→ **Screenshot grounding data**
━━━━━━━━━━━━━━━━━━━━━━━━━━━━━━

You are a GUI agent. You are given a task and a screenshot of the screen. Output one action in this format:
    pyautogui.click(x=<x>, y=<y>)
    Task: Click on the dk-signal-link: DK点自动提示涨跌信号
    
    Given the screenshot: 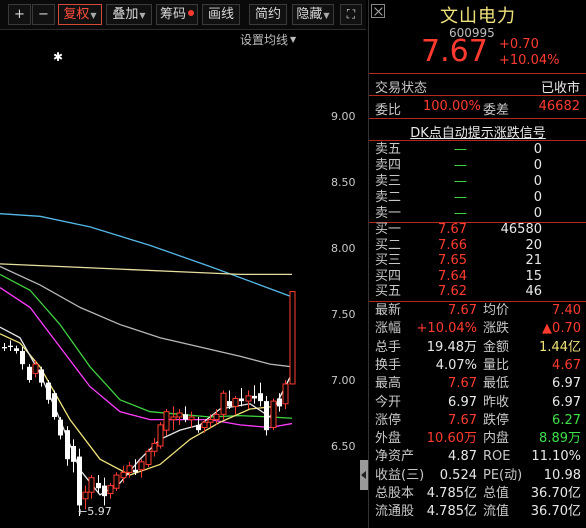 What is the action you would take?
    pyautogui.click(x=478, y=132)
    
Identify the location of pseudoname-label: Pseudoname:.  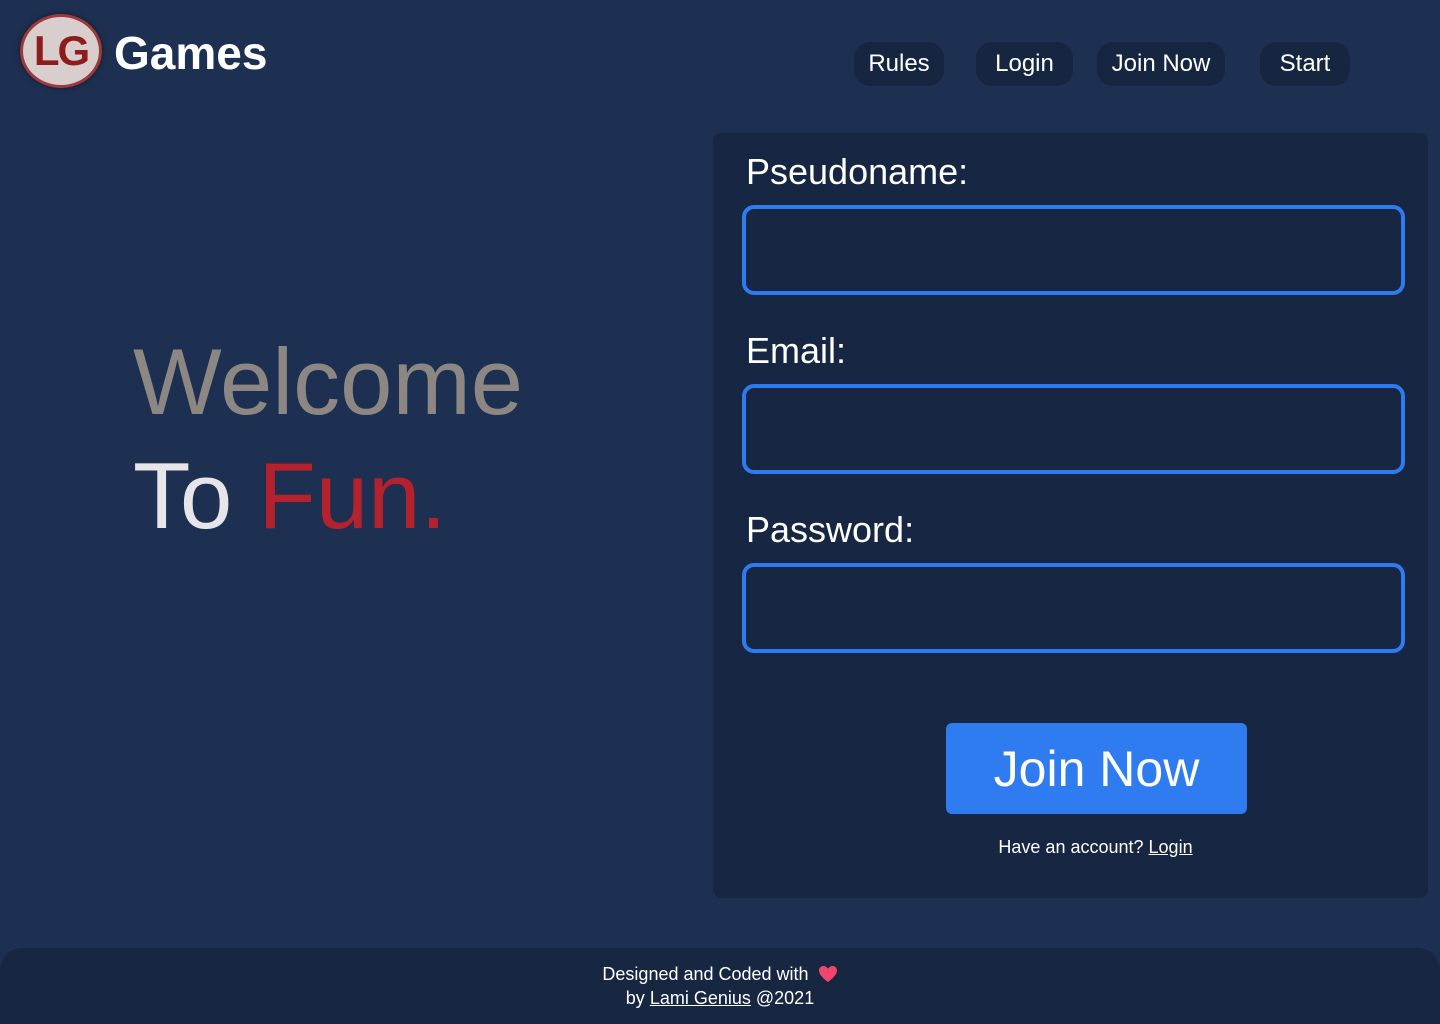
(858, 172).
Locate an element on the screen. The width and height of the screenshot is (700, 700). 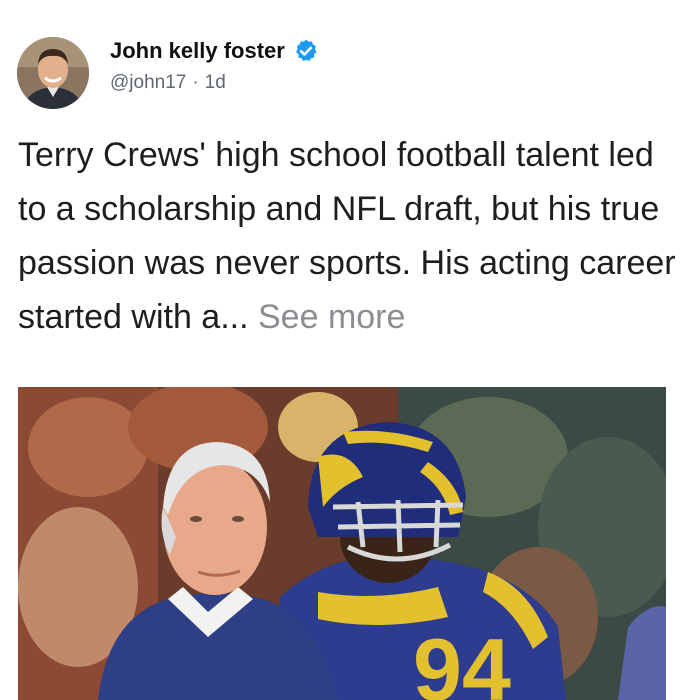
post-timestamp: 1d is located at coordinates (216, 83).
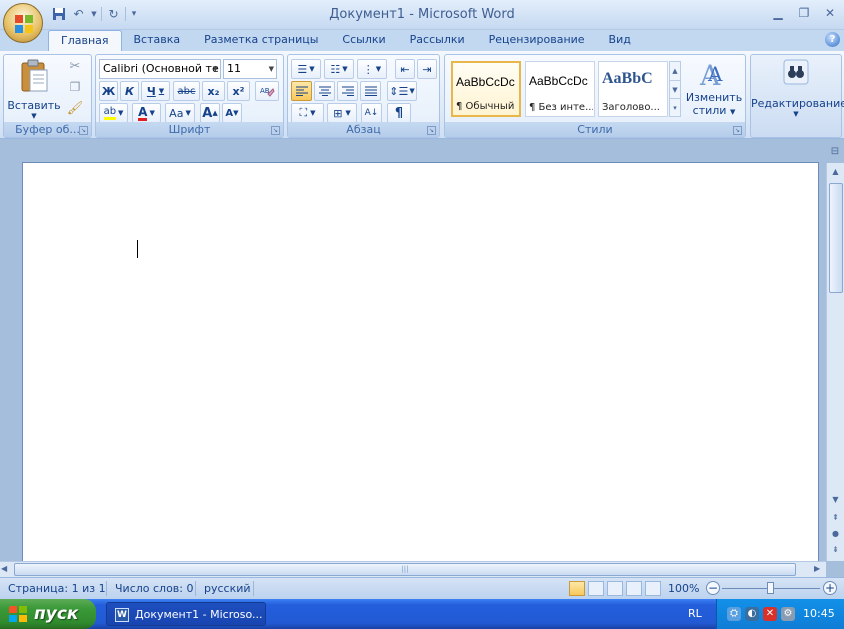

━━━━━━━━━━━━━━━━━━━━━━━━━━━━━━

→ **Your instructions**
Please rewrite the items from the line with "Identify the location" through the end of the items, substituting "screen image" for "screenshot" and keeping everything else the same. Leave the pictures out of your answer.

→ **Exercise result**
Identify the location of pseudoname-label: Pseudoname:.  
(858, 172).
Locate an element on the screen. The width and height of the screen image is (700, 700). 
post-timestamp: 1d is located at coordinates (216, 83).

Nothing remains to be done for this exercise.